Galveston, Texas: The Oleander City
Saturday, September 8, 1900

The coast of Texas is according to the general laws of the motion of the atmosphere exempt from West India hurricanes and the two which have reached it followed an abnormal path which can only be attributed to causes known in meteorology as accidental…. It would be impossible for any cyclone to create a storm wave which could materially injure the city [of Galveston].

“West India Hurricanes”
by Isaac M. Cline, Chief Meteorologist
Texas Section, U.S. Weather Bureau
Galveston Daily News
, July 16, 1891

Rachel Blackwood got up early that morning. She had not slept well: her youngest daughter, three-year-old Angela, was suffering from a sore throat and had cried often for her mother in the night, needing to be soothed.

But it wasn't just Angela's whimpers that had disturbed her mother. It was the thunder of the waves on the beach that had kept her awake—and the heat, the unspeakable, unbearable heat. According to the daily newspaper, the
Galveston
News,
sultry weather had smothered almost the whole of the country that summer, from the Rockies east to Pennsylvania, from the Great Lakes south to the Gulf of Mexico. Thirty people in New York
City had died one awful August Saturday. Dozens of others had succumbed in Chicago and Memphis, and at the St. Louis zoo, two bears and a leopard had been felled by the heat.

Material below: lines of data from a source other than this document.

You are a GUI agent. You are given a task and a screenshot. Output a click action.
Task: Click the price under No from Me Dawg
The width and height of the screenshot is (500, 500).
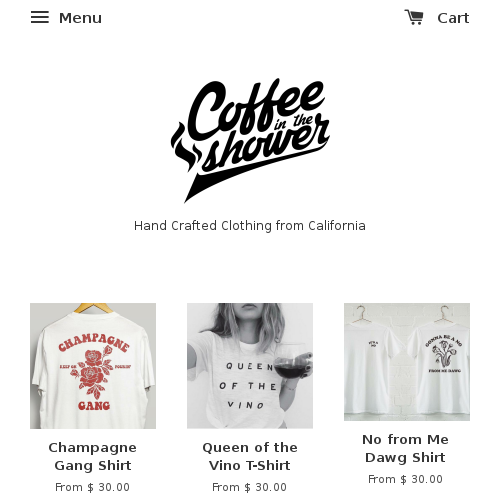pos(405,479)
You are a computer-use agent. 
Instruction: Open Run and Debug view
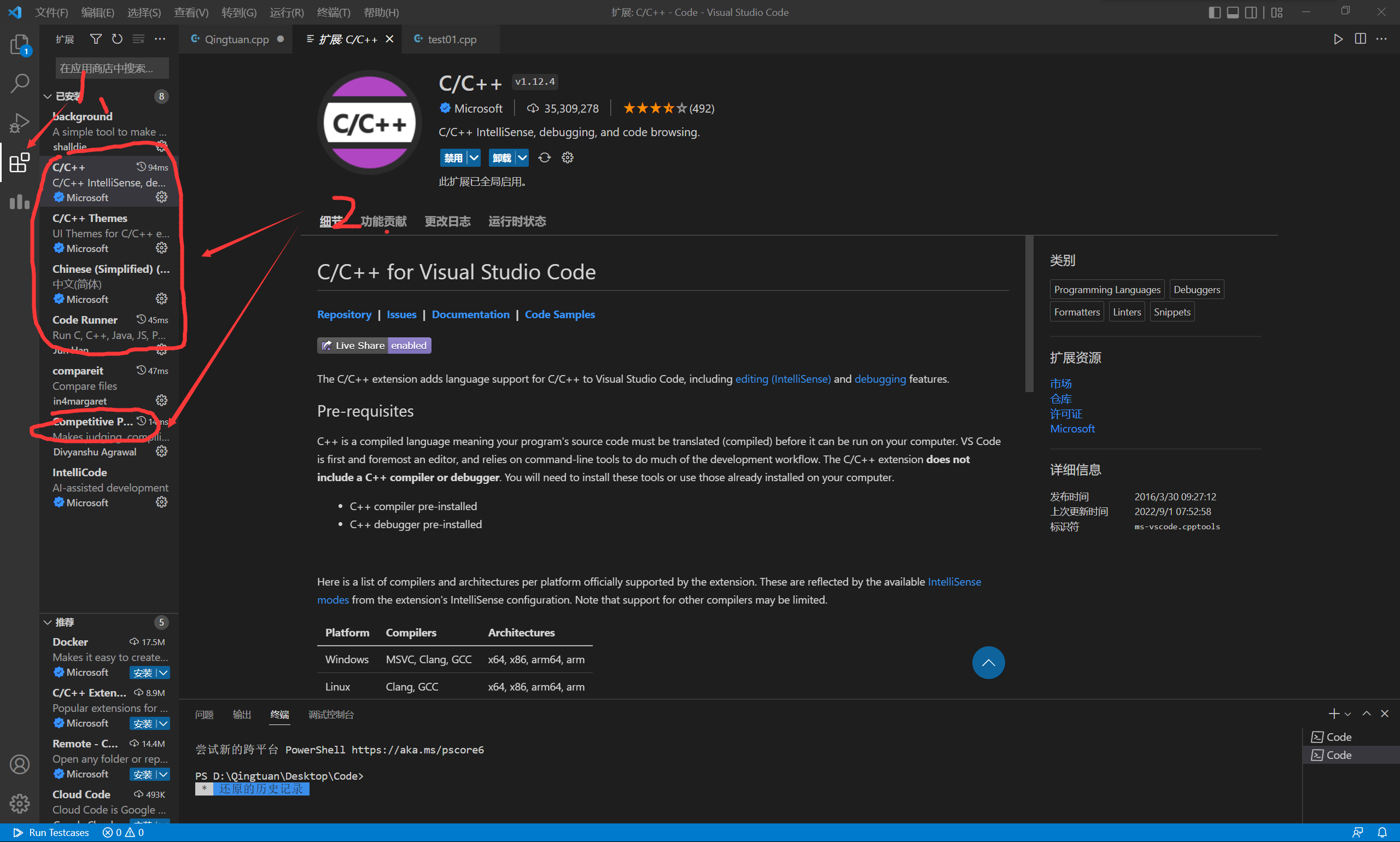[19, 122]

On Galveston Island, summers were usually cooled by ocean breezes, and the miles of shining white-sand beaches, groves of palm trees, and extravagant flower gardens made the city seem a paradise. But this year, summer in paradise had been marred by both sultry heat and unusual rains. During July and August, tropical storms had drenched the city—sixteen inches of rain in one downpour, nine inches in another. Boys sailed the flooded downtown streets in wooden tubs, fish flopped across lawns, mothers despaired of ever getting the laundry dried in the damp air. And there were the morning fogs, and the foghorn in the lighthouse on the Bolivar Peninsula, a forlorn ghost calling, calling, calling through the dim gray mist.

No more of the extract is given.